The opinion of the court was delivered by: William C. Conner, Senior District Judge.
In this employment discrimination action, plaintiff Stephanie Prince
("Prince") asserts claims under Title VII of the Civil Rights Act of 1964
("Title VII"), 42 U.S.C. § 2000e et seq. and the New York State Human
Rights Law ("NYSHRL"), N YExec.Law § 296 against defendants Coca-Cola
Bottling Company of New York, Inc., Michael Drake ("Drake") and Leonard
Erlanger ("Erlanger"). Defendants move, pursuant to Rule 56 of the
Federal Rules of Civil Procedure, for an order dismissing the complaint
on the ground that the claims are the subject of a valid arbitration
agreement; or alternatively, for an order pursuant to Section 3 of the
Federal Arbitration Act ("FAA"), 9 U.S.C. § 1 et seq. staying the
proceedings pending plaintiff's exhaustion of the grievance and
arbitration procedures under the applicable collective bargaining
agreement. For the reasons discussed below, defendants' motion is
At all relevant times, plaintiff was an employee of defendant Coca-Cola
Bottling Company of New York, Inc. ("CNY"). (Compl. ¶ 3). Since June
of 1994, plaintiff has also been a member of the Local 812 of the Soft
Drink and Brewery Workers Union (the "Union"). (Prince Aff. ¶ 5). CNY
and the Union entered into a Collective Bargaining Agreement dated
December 9, 1996 (the "CBA") with an effective term of June 1, 1996
through May 31, 2006. (Prince Aff. ¶ 5 and Young Aff. ¶ 3, Ex.

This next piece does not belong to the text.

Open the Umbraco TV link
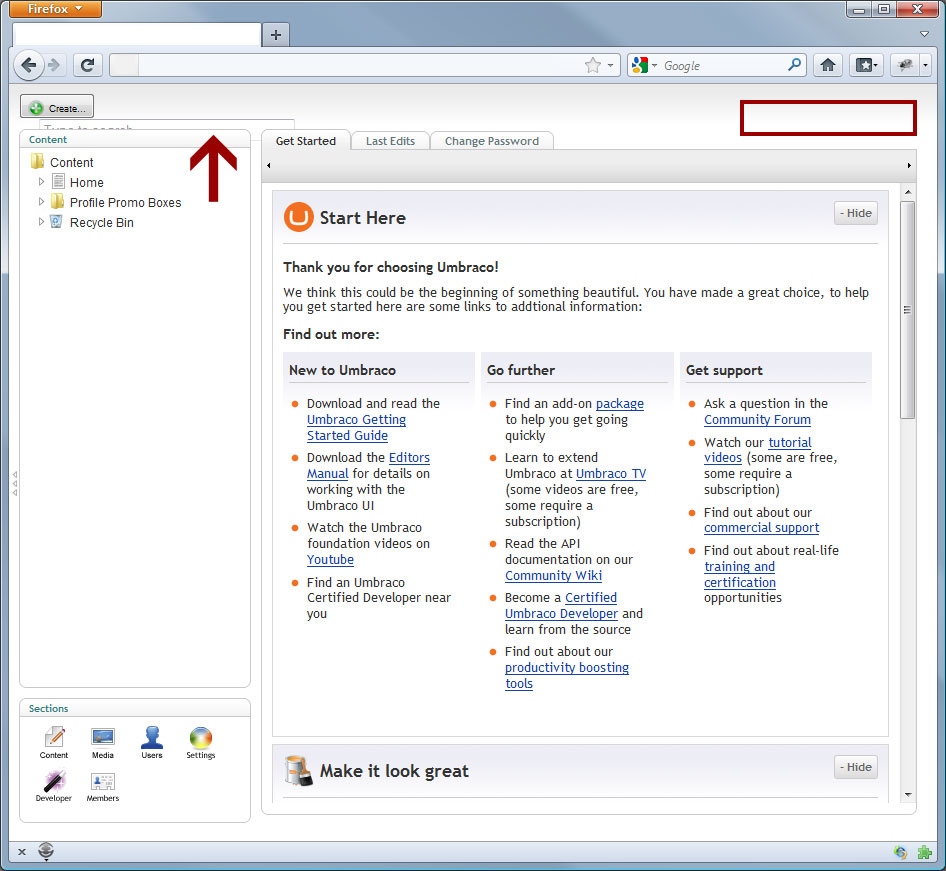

B). Although Prince did not take part in the negotiation of the CBA, the
CBA governs her employment with CNY because she is a member of the
Union. (Prince Aff. ¶ 5 and Young Aff. ¶ 3, Ex. B).
Article 41 of the CBA contains an "Equal Opportunity" clause which
In respect to employment, compensation, job
assignments, layoffs, promotions and all other
conditions of employment, neither the Company, nor the
Union, will discriminate against any employee or
applicant for employment, because of race, creed,
color, age, sex, national origin, handicap or veteran
status as defined under New York Laws and Federal
Laws, orders and regulations pertaining to equal
(Young Aff.Ex. B, Art. 41). A grievance procedure is subsequently
outlined by the CBA as follows:
When differences arise between the Company, the Union
or any employee of the Company as to any matter
relating to wages, hours, or working conditions or
employment, or any matter whatsoever including, the
meaning, interpretation, application or violation of
this Agreement, such differences shall be settled in
the following manner.
Step 1. [sets forth a procedure for the submission
of grievances to the relevant supervisor, first orally
then in writing signed by the Shop Steward.]
(Id. at Art. 44). The rules pertaining to arbitration of "all
complaints, disputes, controversies or grievances between the Company and
its employees" are set forth in Article 19. (Id. at Art. 19).
Prince alleges that, on a continuing basis and for months prior to
December 1, 1997, she was subjected by her supervisors, Drake and
Erlanger, to both a hostile work environment and quid pro quo sexual
harassment in the workplace. (Compl. ¶ 7). Prince claims that she
reported the incidents to the Union which in turn notified the Human
Resources Department of CNY, but that no remedial action was taken and
she was subjected to retaliatory behavior by the defendants. (Compl.
¶¶ 8-9). On or about December 1, 1997, Prince filed a charge of
discrimination with the United States Equal Opportunity Commission (the
"EEOC"). The EEOC issued a Notice of Right to Sue on December 22, 1997.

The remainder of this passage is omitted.